Se risponde la Direzione centrale normativa, per prudenza è bene notificare il ricorso anche alla propria Direzione provinciale
/ Venerdì 20 gennaio 2012
Varie volte ci siamo soffermati sugli effetti della sentenza 8663/2011, ove la Cassazione, in tema di ricorso contro il diniego di disapplicazione di una norma antielusiva a seguito di interpello disapplicativo (presentato ai sensi dell’art. 37-bis del DPR 600/73), ha sancito la necessità di impugnazione autonoma della risposta (si veda “Impugnazione «imposta» dell’interpello: principio diversificato sulla tipologia” del 6 giugno 2011).
Il principale riflesso di tale orientamento è il seguente: tra risposta data a seguito di interpello e avviso di accertamento (con cui viene applicata la norma antielusiva) vige l’autonomia degli atti impugnabili, come se si trattasse di accertamento seguito da cartella di pagamento.
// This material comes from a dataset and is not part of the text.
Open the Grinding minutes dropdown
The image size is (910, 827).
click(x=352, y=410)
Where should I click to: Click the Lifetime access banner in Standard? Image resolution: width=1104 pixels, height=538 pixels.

Per questo motivo, se il contribuente omette di impugnare la risposta resa a seguito dell’interpello, non potrà più censurare il successivo accertamento facendo valere l’inapplicabilità della normativa antielusiva, posto che tale atto può essere impugnato solo per “vizi propri”.
Ora, tralasciando ogni osservazione sulla correttezza/opportunità di detto orientamento, occorre rilevare che, per prudenza, è bene che i contribuenti impugnino le risposte scaturenti dagli interpelli, ove si tratti di interpello disapplicativo (art. 37-bis del DPR 600/73), interpello presentato per la disapplicazione della disciplina sulle società di comodo (art. 30 della L. 724/94) e interpello CFC (art. 167 del TUIR): queste tre tipologie di interpelli, stando alla tesi della Cassazione, hanno in comune il carattere della “obbligatorietà”, per cui devono essere impugnate.
Sorge quindi il problema del legittimato passivo, specie per l’interpello CFC.
Se per la società di comodo la giurisprudenza, in senso discordante, ha sancito sia la legittimazione passiva della DRE (C.T. Prov. Torino 10 gennaio 2011 n. 5/14/11) sia quella della Direzione provinciale del contribuente (C.T. Prov. Lecce 15 aprile 2008 n. 93), per le CFC la questione è più problematica.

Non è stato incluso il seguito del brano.